| Задания для выполнения |
**A.** Опираясь на отрывок о замысле книги о Лобачевском, объясните в одном–трех предложениях, почему друзья Лобачевского не упоминали о его «злосчастных фантазиях».
**B.** Продолжите отрывок о замысле книги о Лобачевском, начиная сразу после его последнего предложения.

| Фрагмент источника |
········

№8, 1964/Мастерство писателя

К истории вопроса

1

Возможно, что в этой статье я невольно повторю некоторые соображения, которые были высказаны в других моих выступлениях, посвященных научной теме в литературе. В этом нет ничего удивительного, если вспомнить, что еще в 1921 году я послал свой первый рассказ на конкурс под девизом «Искусство должно строиться на формулах точных наук». Юношеская решительность этого девиза пригодилась мне, когда десять лет спустя я впервые задумался над книгой о человеке науки.

Это был гениальный Лобачевский. Вот набросок плана, на который я наткнулся, разбирая свои старые бумаги: «Написать всю его жизнь, а потом, вскоре после смерти, – слава, новая биография, мировое признание. Рядом с ним удачливый завистник (Сальери), знающий или догадывающийся, что он – гениален. Чистая смелость ума, не согласившегося, усомнившегося в очевидном. Глубокий атеизм – и карьера чиновника. Ректор университета, ордена´. Трагедия полного непризнания. Проигрыш Великопольскому, разорение, затянувшееся на двадцать лет. Боязнь пустоты. Разжалован, отвергнут. Слепота. Поиски ученика. Смерть».

Мне хотелось рассказать в этой книге о том, как я работал в архиве, собирая осколки биографии Лобачевского, о том, как я пытался расшифровать хлебниковские «Доски судьбы», связанные с его пониманием неэвклидовой геометрии.

Я узнал многое. Я понял, что внешнее благополучие биографии Лобачевского не имеет ничего общего с теми событиями, очень печальными и страшными, которыми была полна жизнь этого человека. Гениальное открытие, без которого невозможно вообразить все дальнейшее развитие современной математики и физики, было сделано в 1826 году, и с тех пор Лобачевский прилагал все усилия, чтобы добиться если непризнания, так внимания. Свои исследования он напечатал четыре раза на русском языке, два на немецком, один на французском. Все было напрасно. В науке своего времени он был не только осмеян, но и забыт. О чем угодно говорили его друзья: о том, что он был превосходным ректором, о том, что он был отцом для студентов, о том, что к казенным суммам он относился с похвальной щепетильностью, но именно потому, что друзья глубоко уважали Лобачевского, они считали неудобным упоминать о каких-то злосчастных фантазиях, составивших несчастье этого отличного профессора и примерного семьянина.

········

| Исходные данные |
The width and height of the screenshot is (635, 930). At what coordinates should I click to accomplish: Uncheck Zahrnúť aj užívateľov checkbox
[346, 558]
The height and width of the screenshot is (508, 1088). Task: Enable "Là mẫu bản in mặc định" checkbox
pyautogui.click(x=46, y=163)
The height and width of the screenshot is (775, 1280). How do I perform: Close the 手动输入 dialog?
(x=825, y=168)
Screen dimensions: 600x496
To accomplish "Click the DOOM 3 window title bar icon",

········

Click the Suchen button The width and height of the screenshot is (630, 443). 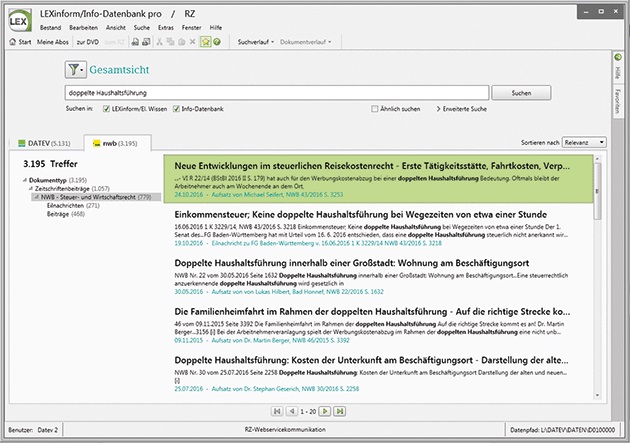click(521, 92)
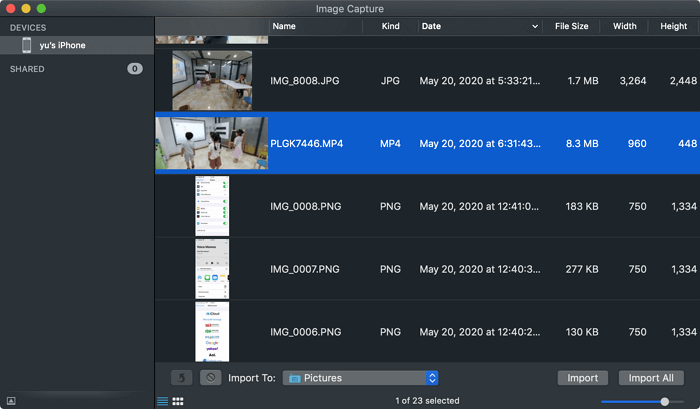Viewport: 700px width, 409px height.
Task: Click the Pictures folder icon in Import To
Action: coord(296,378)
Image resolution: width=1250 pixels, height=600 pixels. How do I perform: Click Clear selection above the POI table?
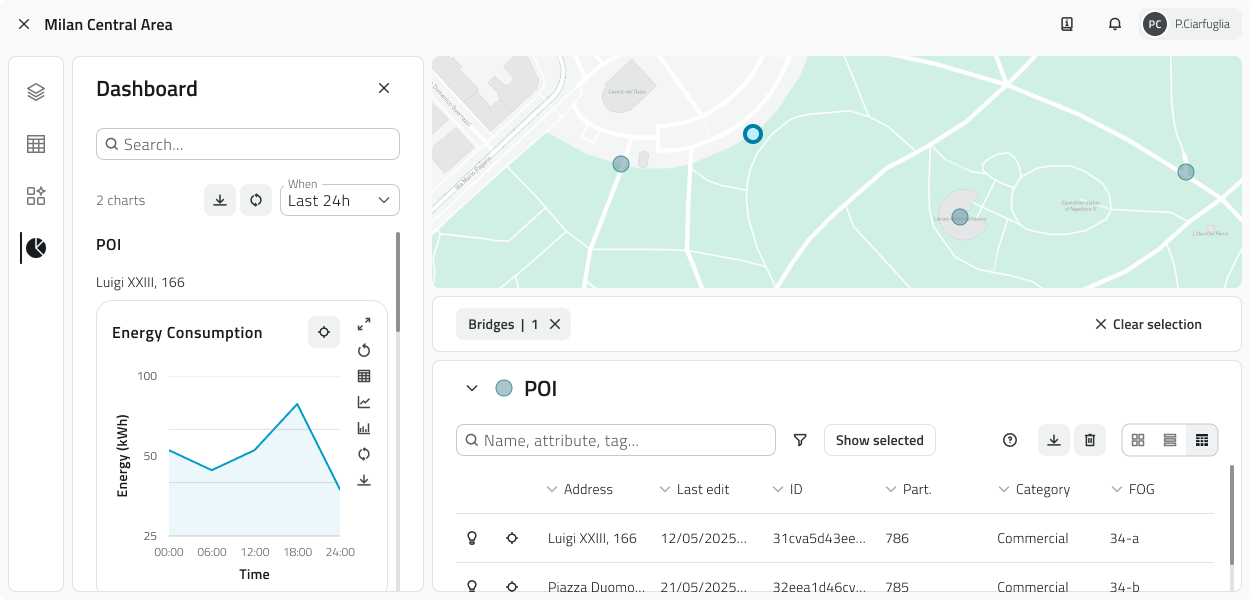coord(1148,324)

········

| Ответы |
**A.** Друзья глубоко уважали Лобачевского, поэтому считали неудобным упоминать о «злосчастных фантазиях», составивших несчастье этого отличного профессора и примерного семьянина.

**B.**
Я надеялся, что мне удастся написать о красоте математических произведений, идя за мыслью Лобачевского «о поэте, который, следуя своему чувству, между тем незримо руководствуется законами математики».

Эта далеко не завершенная работа совпала с возникновением общего интереса к теме «Наука и литература», отразившемся в частых и многочисленных встречах писателей и ученых в середине 30-х годов. Одна из них показалась мне настолько значительной, что я сохранил стенограмму. Мой архив погиб во время ленинградской блокады, но эта стенограмма случайно осталась…

Встреча произошла 11 февраля 1934 года в Ленинграде. В ней принял участие один из крупнейших советских физиков А. Ф. Иоффе. Во вступительном слове я попытался нарисовать картину «обмена опытом» между деятелями науки и литературы.

«Пути использования научного материала – многообразны. Возможны книги о людях науки, возможны – и даже необходимы – книги, посвященные «биографиям идей», то есть истории научных открытий. Обычно к научному материалу относятся с боязнью, считая, что его можно вводить в художественное произведение с единственной – познавательной – целью. Так ли это?»

И я ссылался на образцы западноевропейской литературы, где научный материал, занимающий десятки страниц, не мешает, а, напротив, помогает занимательности повествования.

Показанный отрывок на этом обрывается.